Boten der Apokalypse
Die Biennale für aktuelle Fotografie präsentiert eine vitale Kunstform
Stirbt die Fotografie im digitalen Zeitalter aus? Welcher Wert kann einem Bild noch zukommen, wenn es neben hundert weiteren auf einem Smartphone gespeichert ist? Statt den perfekten Augenblick zu würdigen, haben die meisten Aufnahmen nur noch die Funktion, etwas auf Instagram zu beweisen. Schaut her, ich war am Eiffelturm! Schaut her, ich bin in einer neuen Beziehung!
Dass Fotografie durchaus anderes zu leisten und sich noch immer auf dem weiten Feld der Kunst zu bewähren vermag, lässt sich derzeit in der Rhein-Neckar-Region im Rahmen der Biennale für aktuelle Fotografie (»Farewell Photography«) bestaunen, die Werke des privaten und öffentlichen Lebens miteinander verquickt. Gegenüber stets positiven und glücklichen Profilbildern auf Facebook zeugen die auf Heidelberg, Mannheim und Ludwigshafen verteilten Ausstellungen von Differenzierungen.

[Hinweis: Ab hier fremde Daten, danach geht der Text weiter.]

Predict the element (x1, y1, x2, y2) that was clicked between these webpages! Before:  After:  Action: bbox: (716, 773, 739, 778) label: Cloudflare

Auch und vor allem auf Porträts: In der Sammlung Prinzhorn kann man derzeit Jürgen Klaukes Selbstporträtreihe »Das menschliche Antlitz im Spiegel soziologisch-nervöser Prozesse« (1976/77) betrachten. Mal schaut er auf den Aufnahmen böse, mal nett lächelnd. Unterhalb des Gesichts stehen Zuschreibungen wie »Schwachsinniger«, »Heiliger«, »Richter« oder »Süchtiger« und »Schwuler«. Weder die eine noch die andere Charakterisierung können absolute Gültigkeit für sich beanspruchen. Der Mensch besteht aus einer Vielheit und Widersprüchen, so die Aussage dieses Werkes, das auf einsichtige Weise unser modernes Identitätsproblem auf den Punkt bringt.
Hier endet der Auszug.